Monday, October 11, 2010

Good advice for grads

I had the fun and privilege of talking to a group of junior and seniors today.  Students who will be looking for their first job somewhere here in the next six to 12 months.  We talked about the importance of having a strong online presence as well as connecting things IRL.  

One great question from the group that I would like to throw out to you all.  How do you recommend employees screen companies?  What tools, resources and connections do you use to evaluate what makes a company a great place to work?  

All replies will be shared. 


Scott Balster said...

This is a great question. I gain interest in a company when I see testimonials from employees that currently work there.

I want to see that a company has a strong social media presence etc because to me it indicates the type of culture that is going to fit well with me.

HRCindy said...

In order to effectively screen your target companies, you first have to know yourself and what your values are.
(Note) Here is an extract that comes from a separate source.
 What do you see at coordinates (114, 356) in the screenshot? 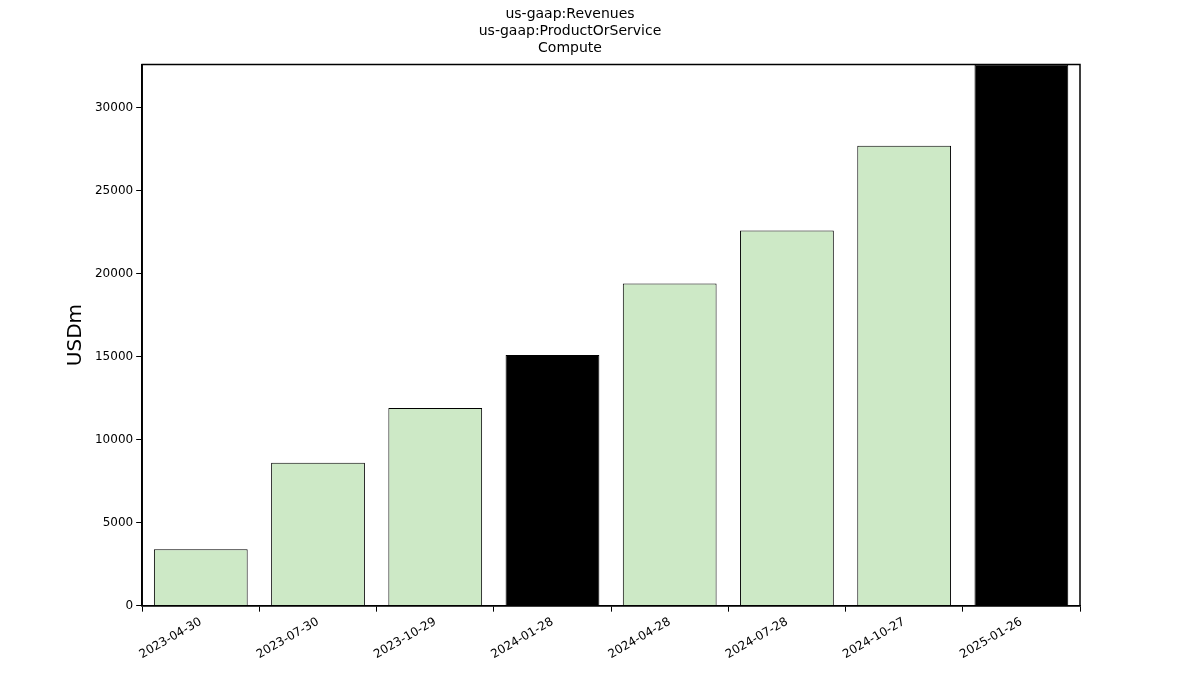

Then you have something objective to measure your prospective target companies against. Once that piece is in place, do research! Plan to spend 10-15 hours conducting research on each of your target companies. Review their website, seek out executive interviews with Wall St., find newspaper or magazine articles, etc. The point is to learn their mission, vision, philosophies and values. Then decide if these fit with your values. Once you've done that, seek out those connections in your network who work at your target companies or have in the past (or who know someone else who works there)to determine if the company actually walks the walk or just talks the talk. Plan to use traditional networking as well as social networking (LinkedIn, Facebook, etc.)to conduct this bit of research. This process takes time and effort on the part of the candidate, but it's well worth it. Skip this step and you may just end up miserable and unemployed in a short amount of time.

Deirdre said...

Scott, that's great that you can screen that way. And what a good benchmark.

HRCindy, thank you. That is excellent advice. I copied, pasted and emailed it to the class I talked to yesterday.

Thank you both for stopping by.

Yu Yu said...

A couple of ways you can check the health of a company:
Google: Search for the company, search for their customers, search for their leadership team. What you read there will give you a lot of information on the company's customer base, what the personality of the leaders are like, and what others have to say about the company. Is that going to be the right fit for you?
LinkedIn: Check the company profile. Are people joining or leaving? How long are they staying with the company? These days people update their profiles almost right away, so you can spot this easily.